Now, as any good white supremacist will tell you, them dirty non-Aryan types the You Ess of Eh? is so fond of lambasting (y’know, those shifty-eyed foreign devils the Americans ferried to their land of the firearm by the thousand to do their cotton-picking) are crammed standing-room only in the near-infinite numbers of slammers the Yanks dot their countryside with between Starfucks and Walmarts. And if we take a leaf out of the standard nigger-baiting Bibles such gents as Rudolpho the Cabana Boy peruse, these chaps are all meaty colossuses with knee-length white-woman-raping uncircumcised penises and poor impulse control.
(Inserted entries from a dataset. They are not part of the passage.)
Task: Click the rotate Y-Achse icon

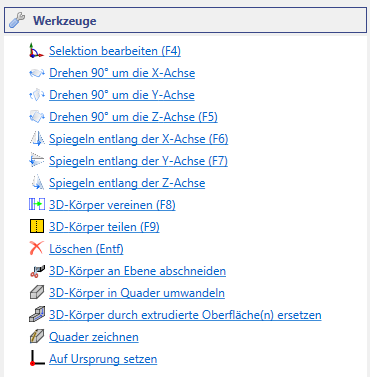Action: click(x=36, y=95)
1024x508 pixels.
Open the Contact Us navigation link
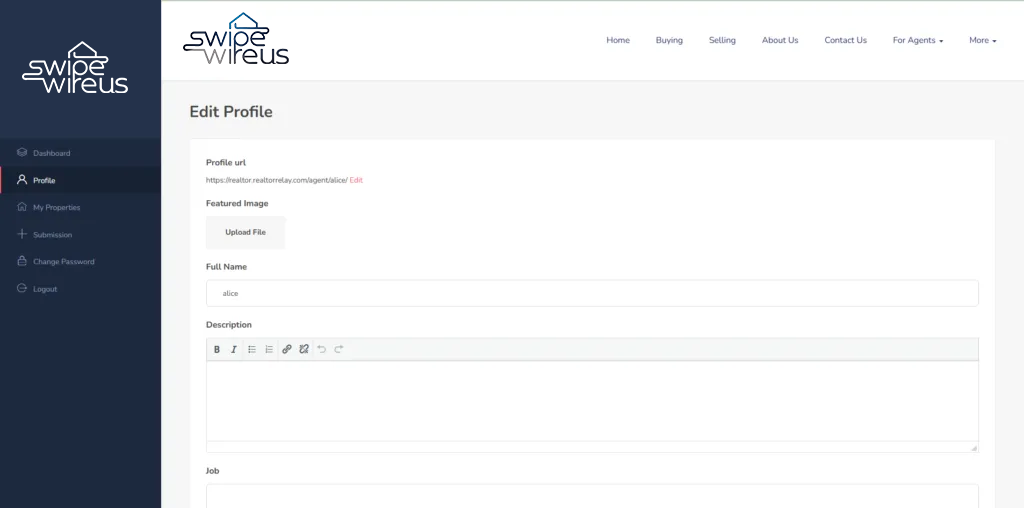click(x=845, y=40)
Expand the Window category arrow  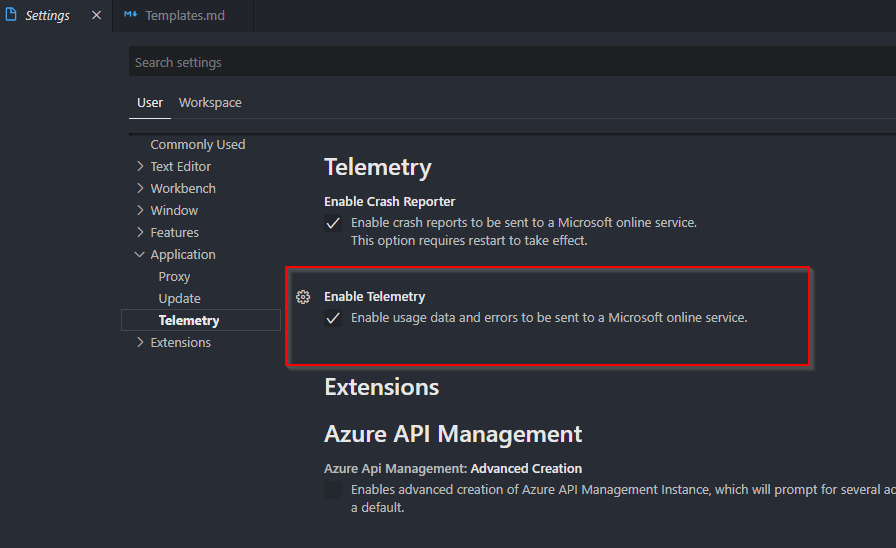[140, 210]
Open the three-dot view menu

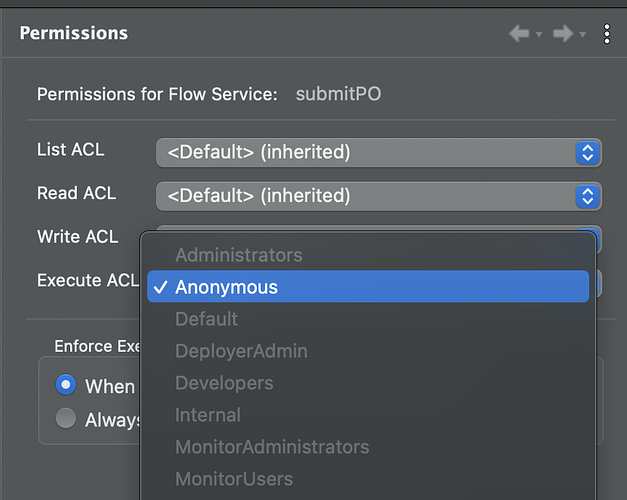[x=607, y=34]
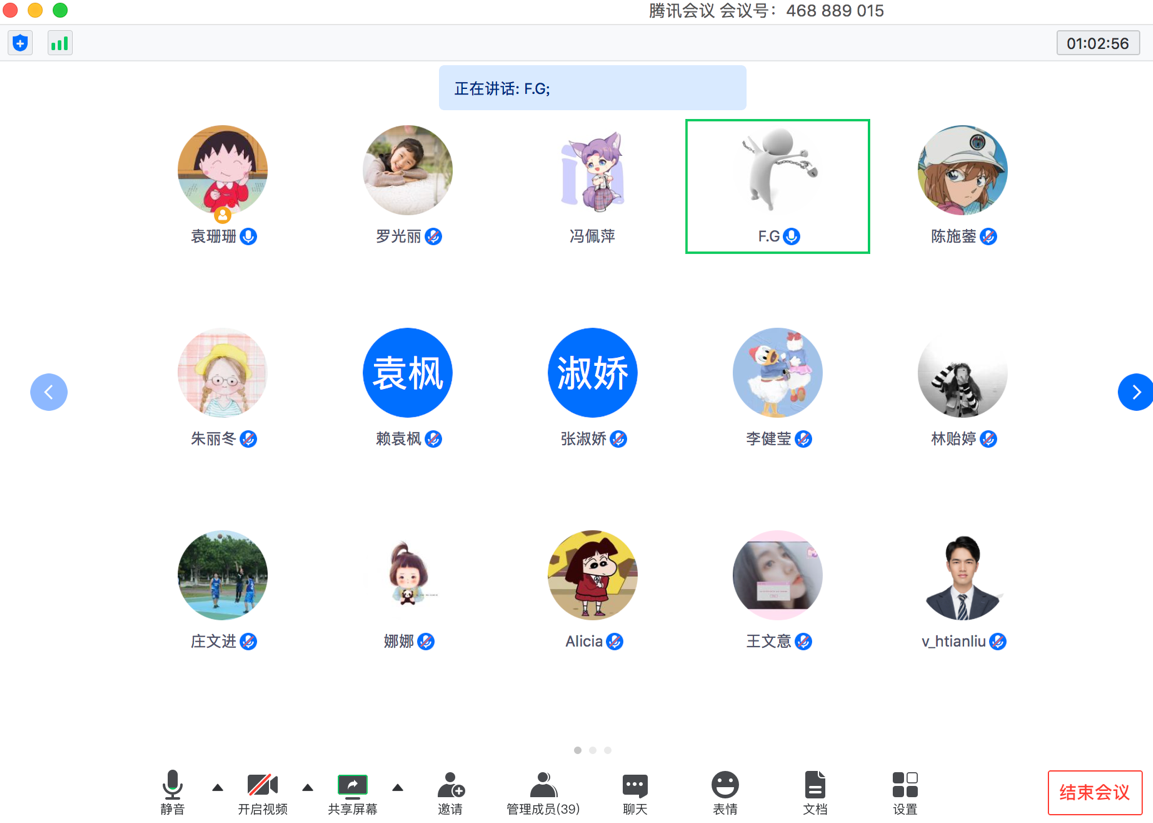
Task: Expand the audio options arrow beside mute
Action: tap(217, 788)
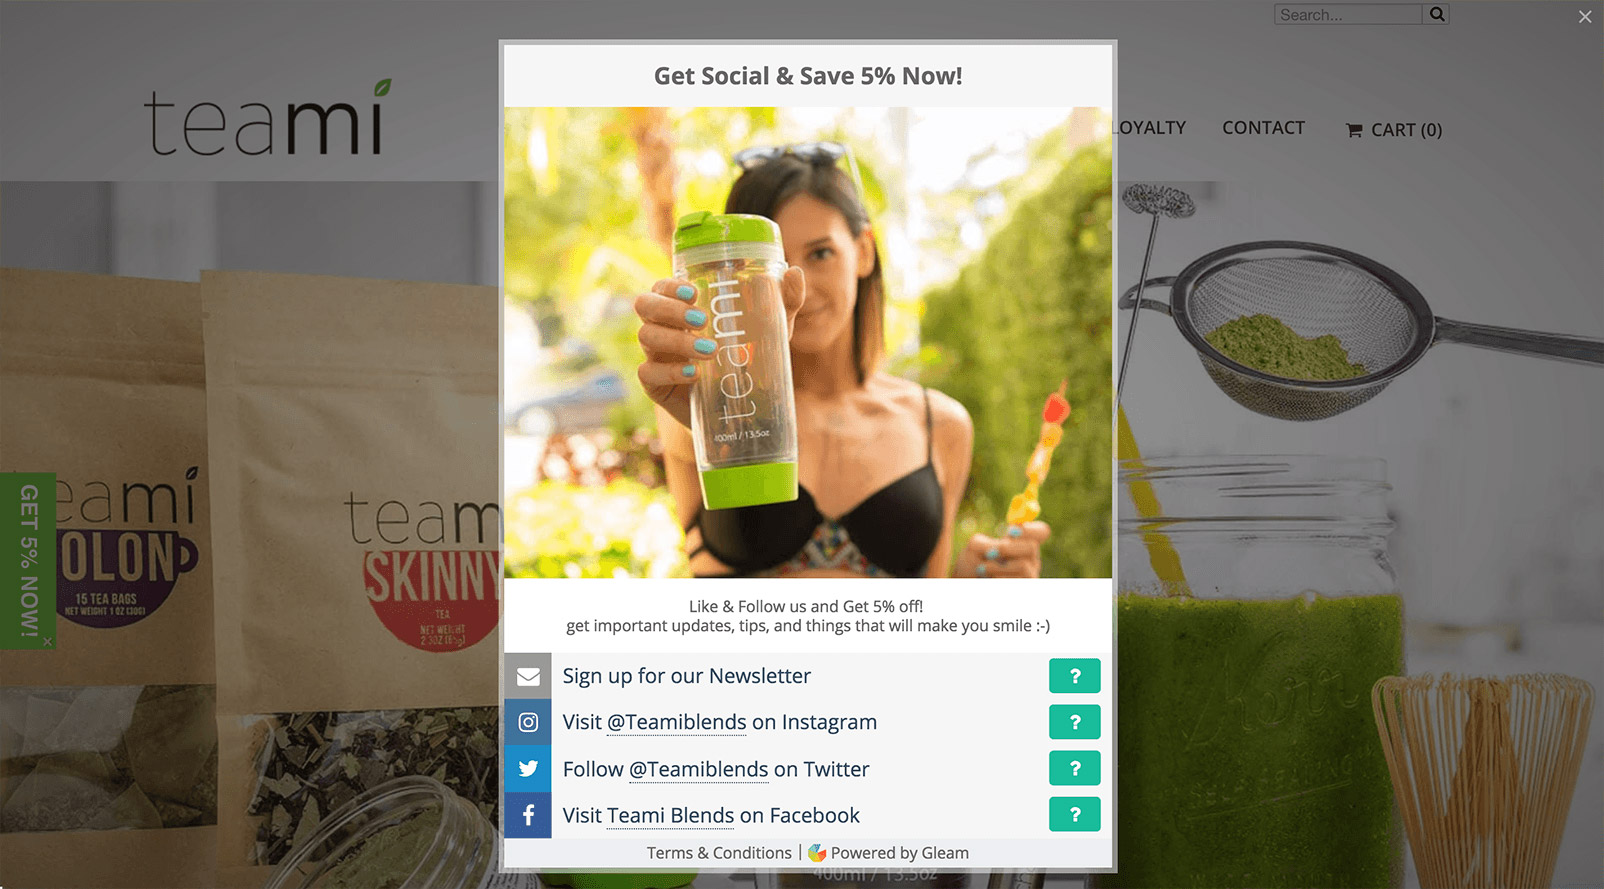Open the shopping cart icon
The height and width of the screenshot is (889, 1604).
pyautogui.click(x=1354, y=130)
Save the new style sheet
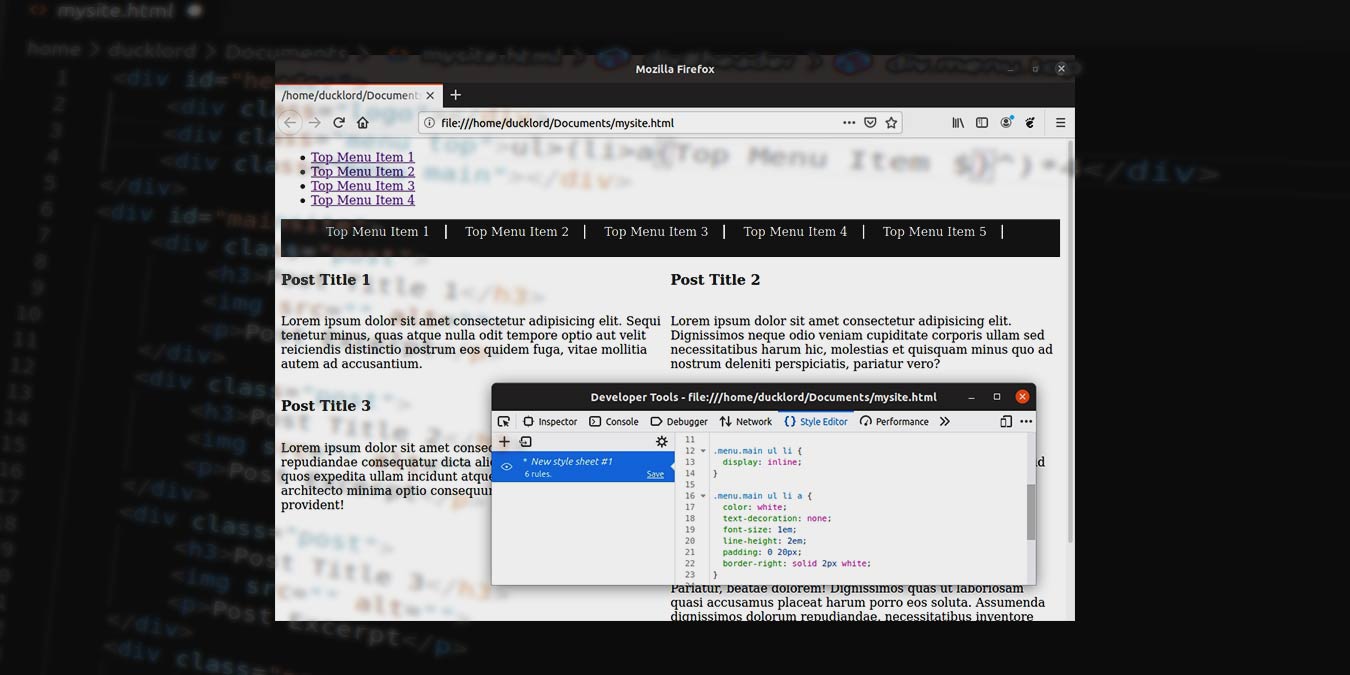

Now, Whitebread here didn’t just try to blow up the Olympic Games and an abortion clinic, he also had a crack at a lesbian bar. And in his statement mentioned above, “railed against…gay activists”.
In short, Rudolph here thinks he’s a winner for agreeing to be incarcerated in pound-in-the-arse prison for fifty years, knee-deep in the donkey-rapists he despises all doing terrible acts to each other that doubtless will deeply offend his delicate white-trash heterosexual sister-banging brain. He’s going to be the cock-ring for half the American prison system for the rest of his natural born days and will quite probably drown in gay black semen, and that my-first-moustache is going to be more Dirty Sanchez than drinking chocolate. And he thinks he’s deprived the government of something?
I don’t normally like justice, but this is pretty sweet. Hope he likes the taste of pillow.